Понятно, что Василевская, как талантливый, художественно чуткий писатель, не могла не создать другую, чем в «Облике дня», художественную форму для такого жизненного материала, для выражения такой идеи. В картине, изображающей отсталую польскую деревню с ее патриархальной неподвижностью и замкнутостью, не могло быть большого разнообразия человеческих характеров и судеб; с внешней стороны жизнь батраков была гораздо единообразнее, да и круг людей был много уже и теснее. Не могло здесь быть и таких резких, быстро сменяющихся жизненных положений; темп жизни — следовательно, и темп повествования — в «Родине» медленнее и ровнее. Даже военные бури, выбившие на время людей из старой колеи, даже участие в острой борьбе, даже надежды, открывшиеся было им, — все это постепенно тонет в том «порядке вещей», Который, возвратясь, казался еще незыблемей, чем прежде. Но если внешняя подвижность в романе «Родина» гораздо меньшая, чем в первой повести Василевской, то процесс работы сознания, пытающегося постигнуть смысл жизни, формирование мировоззрения, постоянные изменения в психологии героев развиты здесь многостороннее и полнее. В соответствии с этим в форме произведения уменьшается преобладавшее в «Облике дня» значение диалога, повышается роль внутреннего монолога-размышления действующих лиц, появляются широкие описания. При этом жизненный драматизм произведения нисколько не снижается, он лишь выливается в другую форму. Неизменной остается и характерная для произведений Ванды Василевской стихийная сила, выражающая идейную целеустремленность писателя.

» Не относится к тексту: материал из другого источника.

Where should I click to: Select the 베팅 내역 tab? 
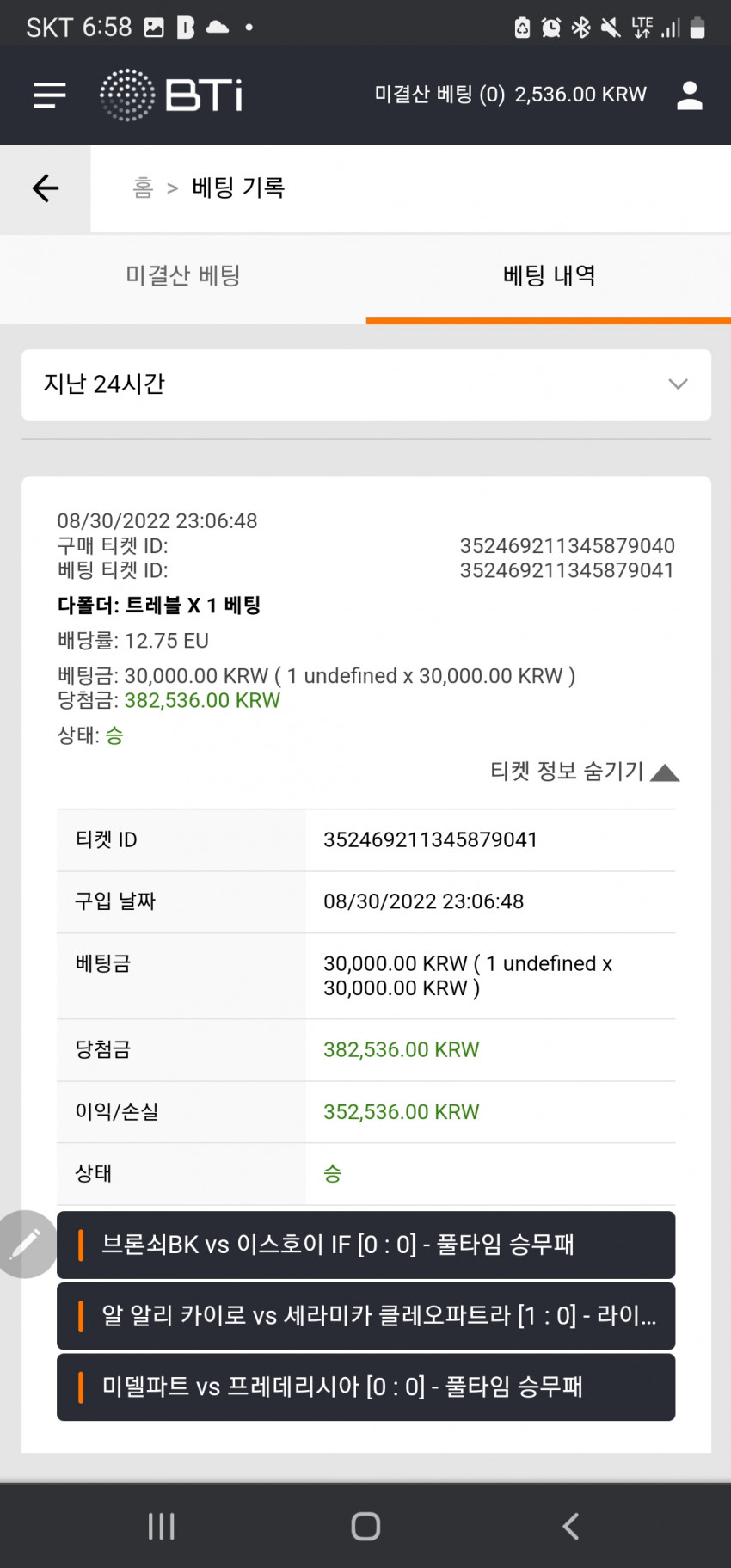point(549,276)
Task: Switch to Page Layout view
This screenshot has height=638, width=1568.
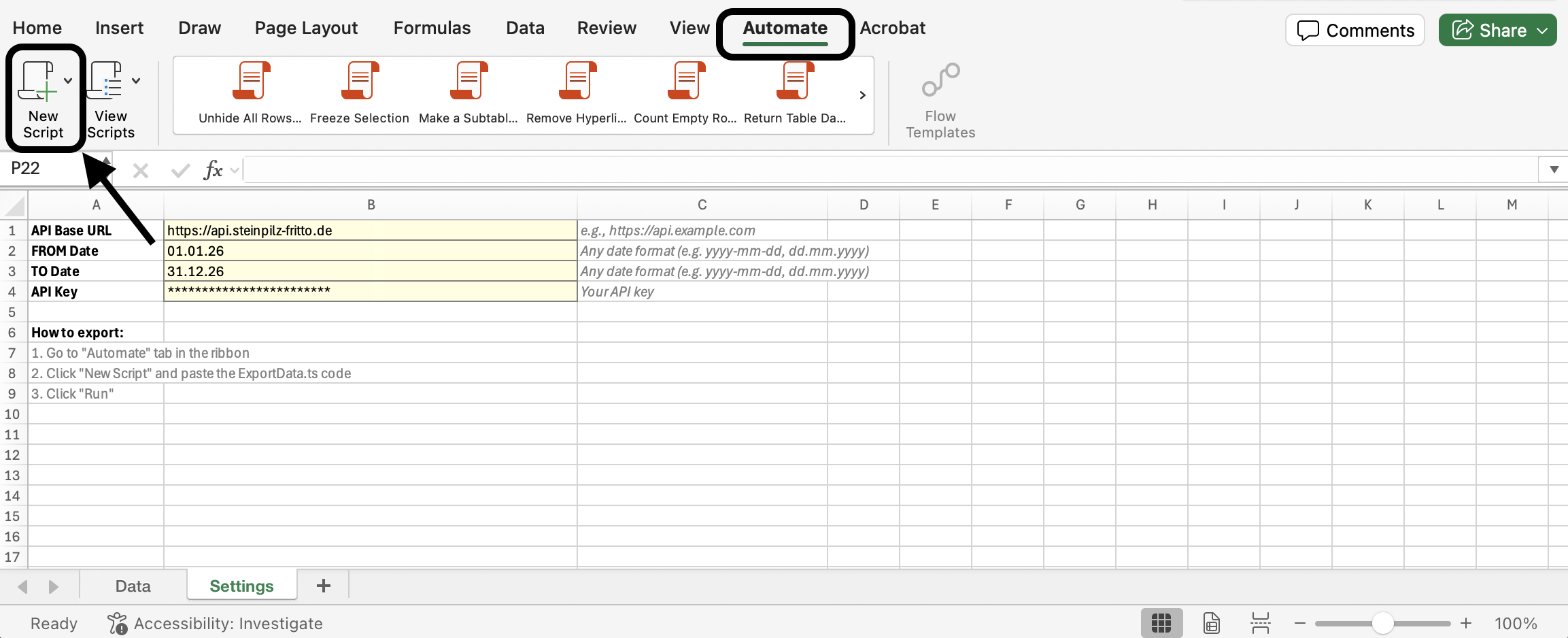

Замечательны заключительные слова романа. Всего лишь один штрих, — но он так подготовлен всей предыдущей историей трагической борьбы польских батраков, что одной скупой фразы довольно, чтобы по-новому осветить весь ее смысл, ее дальнейшую перспективу. Можно сказать, что революционизирование польских трудящихся масс, назревание их решительной борьбы против эксплуататоров выражено в скупой концовке романа «Родина» реальнее и сильнее, чем в фантастической сцене восстания в «Облике дня».

«Родина» знаменовала ступень в росте реалистического искусства Ванды Василевской. Романы, составившие трилогию «Песнь над водами», продолжают ту же художественную линию, усложняя, однако, некоторые элементы формы в связи с расширением жизненного содержания произведений.

8

«Земля в ярме» продолжает, как мы уже говорили, «Родину» тематически, рассказывая о том, как революционный протест против помещичьего владычества распространялся в довоенной польской деревне и захватил не только батраков, но также малоземельных и значительную часть средних крестьян. «Земля в ярме» продолжает «Родину» также и со стороны художественной. Однако в этом последнем отношении «Земля в ярме» была для Василевской в известном смысле переходной ступенью: включив в роман больший и социально более разнообразный круг людей, автор не достиг того художественного единства, которым отличается «Родина». Это заметней всего выразилось в сравнительно меньшей содержательности живописного элемента, в частности — картин природы.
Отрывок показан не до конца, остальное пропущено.